Was lusting for a 410 pump for a long time, and the 42 Winchesters were just way too far out of reach. Found this gem on a shelf in a gun store, and decided she needed me. It's a H&R 402, which is most likely their tribute to, or ripoff of the 42 Winnie. Either way she fit my budget, and pointed pretty good. The metal was refinished with OxPho Blue, and the wood with thinned BLO. Receiver side plates and trigger group are in AlumaHyde 2 in gloss ruger gray. I am thinking of refinishing them again in a darker color. Here are some before, during and after pics.


----------



## Smallmouth Crazy (Apr 4, 2006)

I have a 870 Express 410 that I bought years back, plan to give it to my son soon.


----------



## wader (Dec 9, 2004)

Took the 410 out to the field this afternoon and managed to shoot 3 doves with it. My longest kill was at 30 yards. I think I have found my new dove gun. My ears aren't ringing, and my shoulder and face aren't beat up from recoil.


----------



## Snagman (Jun 28, 2008)

Well done, wader !!!
That is a great find and restoration.
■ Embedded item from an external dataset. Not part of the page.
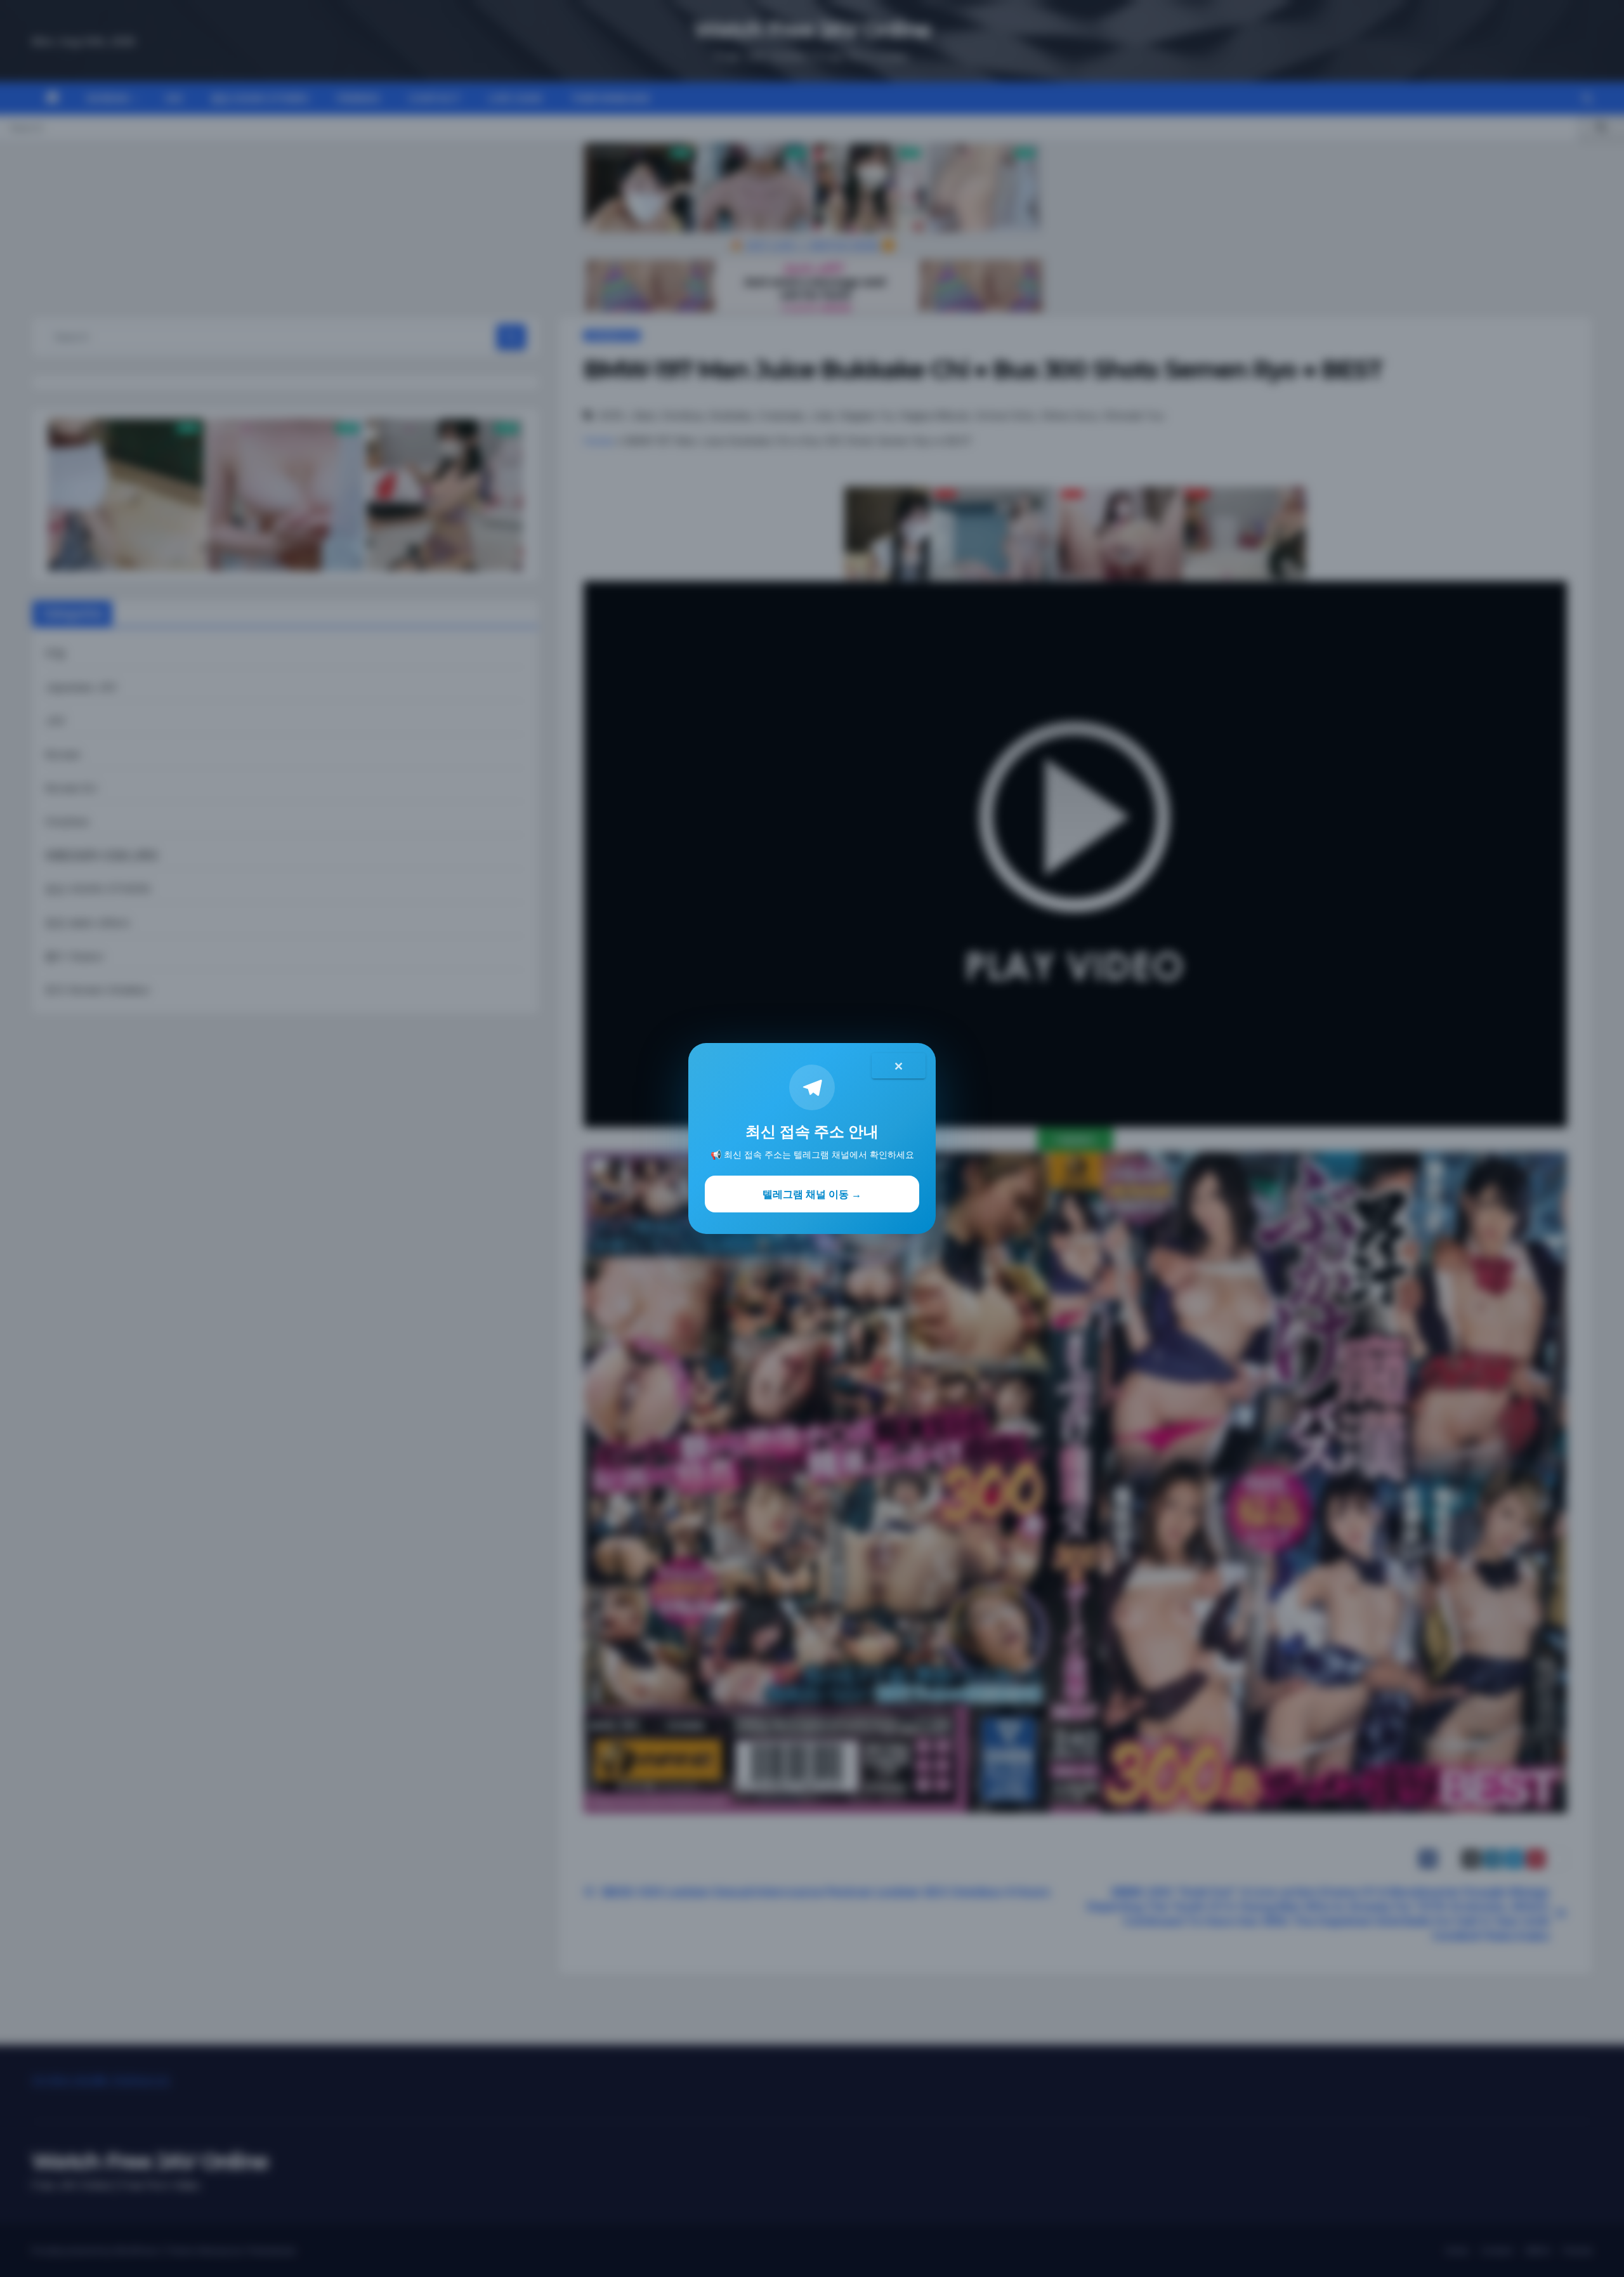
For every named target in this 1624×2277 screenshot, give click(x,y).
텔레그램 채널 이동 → (812, 1194)
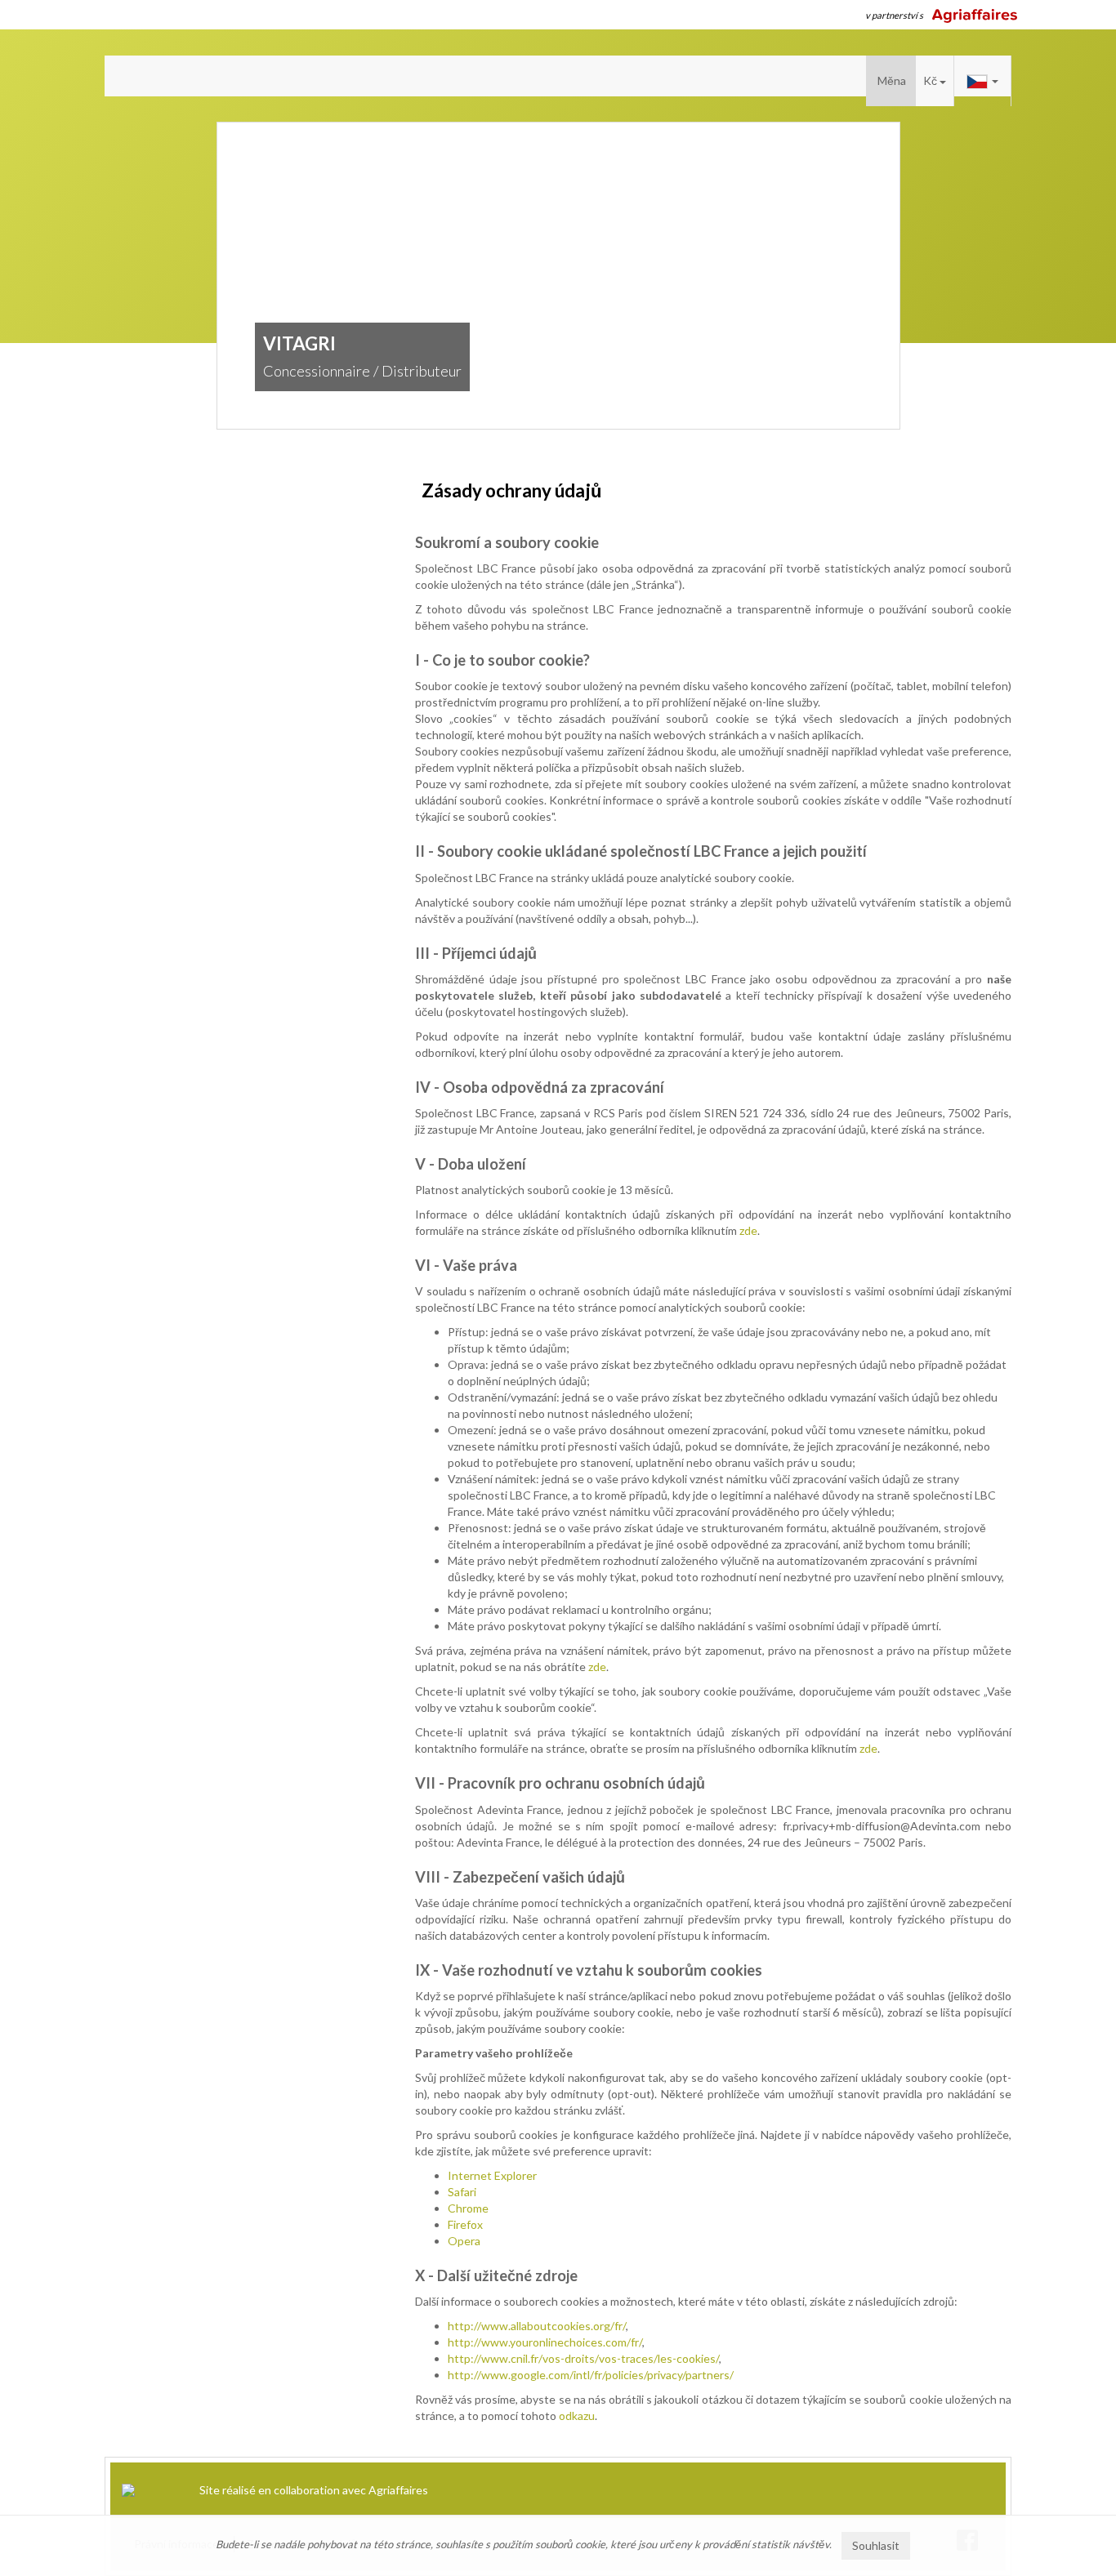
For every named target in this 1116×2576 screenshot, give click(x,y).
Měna (891, 80)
My first shotgun was a Savage 220A in 
.410 given to me by my Grandfather in the early sixties and it remains my favorite squirrel weapon of choice.


----------



## Smallmouth Crazy (Apr 4, 2006)

My first shotgun was a 410 as well, it was a bolt action Mossberg that my Dad bought from my Uncle for $10...came with a handful of shells as well.


----------